The Arab American Association of New York, headed by Executive Director Linda Sarsour, will work in partnership with NYU Lutheran Family Health Centers on the initiative.

NYU and the association will also be working together to provide mental health care to Arab-American families, according to Tomas Cruz, vice president of ambulatory behavioral health services at NYU Lutheran Family Health Centers. NYU Lutheran Medical Center, the hospital that runs NYU Lutheran Family Health Centers, operates nine centers throughout Brooklyn.

NYU Lutheran is partnering with another Connections to Care grant recipient, the Red Hook Initiative, to train staff members and identify young people between the ages 16 and 24 in that community who might benefit from counseling.

“As a community-based mental health provider serving South Brooklyn for the past 45 years, NYU Lutheran Family Health Centers knows the incredible successes that individuals can achieve when their mental health is addressed and cared for,” Cruz said in a statement. “We also know the barriers and challenges that individuals face in accessing these important services.”

Sarsour issued the following statement to the Brooklyn Eagle: “Thanks to the new Connections to Care program initiated by First Lady Chirlane McCray, the Arab American Association of New York will now be able to provide comprehensive mental health services to the Arab community in Bay Ridge for the first time in our history. This program could not have come at a better time – with high volumes of Yemeni and Syrian clients fleeing war-torn countries, an ongoing struggle against substance abuse among our youth, and violent rhetoric against Arabs and Muslims escalating across the country, we know that having a social worker on-site will save and improve lives.
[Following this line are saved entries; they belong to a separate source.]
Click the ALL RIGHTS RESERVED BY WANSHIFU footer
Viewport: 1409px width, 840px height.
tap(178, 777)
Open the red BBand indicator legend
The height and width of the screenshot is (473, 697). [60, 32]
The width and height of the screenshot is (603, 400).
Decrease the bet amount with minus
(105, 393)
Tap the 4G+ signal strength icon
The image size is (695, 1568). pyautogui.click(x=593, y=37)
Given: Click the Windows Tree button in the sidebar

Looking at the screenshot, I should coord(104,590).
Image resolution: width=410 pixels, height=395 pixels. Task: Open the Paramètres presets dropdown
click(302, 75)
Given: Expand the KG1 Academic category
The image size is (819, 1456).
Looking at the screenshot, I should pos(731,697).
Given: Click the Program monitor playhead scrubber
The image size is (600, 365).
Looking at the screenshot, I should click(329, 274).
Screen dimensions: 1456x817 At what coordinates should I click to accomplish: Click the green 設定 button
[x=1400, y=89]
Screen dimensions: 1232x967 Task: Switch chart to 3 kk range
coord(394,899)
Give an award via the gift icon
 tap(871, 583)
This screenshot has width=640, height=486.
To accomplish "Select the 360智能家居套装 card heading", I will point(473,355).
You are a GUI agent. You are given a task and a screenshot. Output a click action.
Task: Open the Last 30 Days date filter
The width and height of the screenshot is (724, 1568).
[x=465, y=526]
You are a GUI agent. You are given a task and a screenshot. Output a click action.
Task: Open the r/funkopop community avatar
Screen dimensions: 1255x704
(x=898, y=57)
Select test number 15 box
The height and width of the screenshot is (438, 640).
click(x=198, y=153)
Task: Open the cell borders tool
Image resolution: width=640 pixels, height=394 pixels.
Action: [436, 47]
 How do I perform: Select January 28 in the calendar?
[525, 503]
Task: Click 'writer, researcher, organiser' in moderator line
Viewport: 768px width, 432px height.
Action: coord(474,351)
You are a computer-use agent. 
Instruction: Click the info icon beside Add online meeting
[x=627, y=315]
We are especially grateful to be partnering with NYU Lutheran on the contract, in order to ensure our new social worker and our staff are using best practices backed by an established institution who we trust, and who has been working with our community for decades. This funding will allow us to have a full-time, Arabic speaking social worker on-site, and will also provide comprehensive training to our entire staff on motivational interviewing, mental health first aid, and psycho-education.”

Connections to Care is a multi million-dollar public-private partnership that is aimed at expanding access to mental health services by integrating mental health support into social services programs that are already serving low-income New Yorkers. The program is also part of the federal Social Innovation Fund of the Corporation for National and Community Service. 

As the Eagle previously reported, the Brooklyn organizations receiving the Mayor’s Fund grants, in addition to the Arab American Association and the Red Hook Initiative, are Bedford Stuyvesant Restoration Corporation, CAMBA, CASES, Comunilife, Safe Horizon and The HOPE Program.

Speaking at the press conference, McCray said that the goal is to reach 40,000 New Yorkers over the next five years.

“That means 40,000 New Yorkers who will be able to talk about their issues and challenges in a place they trust, with people they trust,” McCray stated.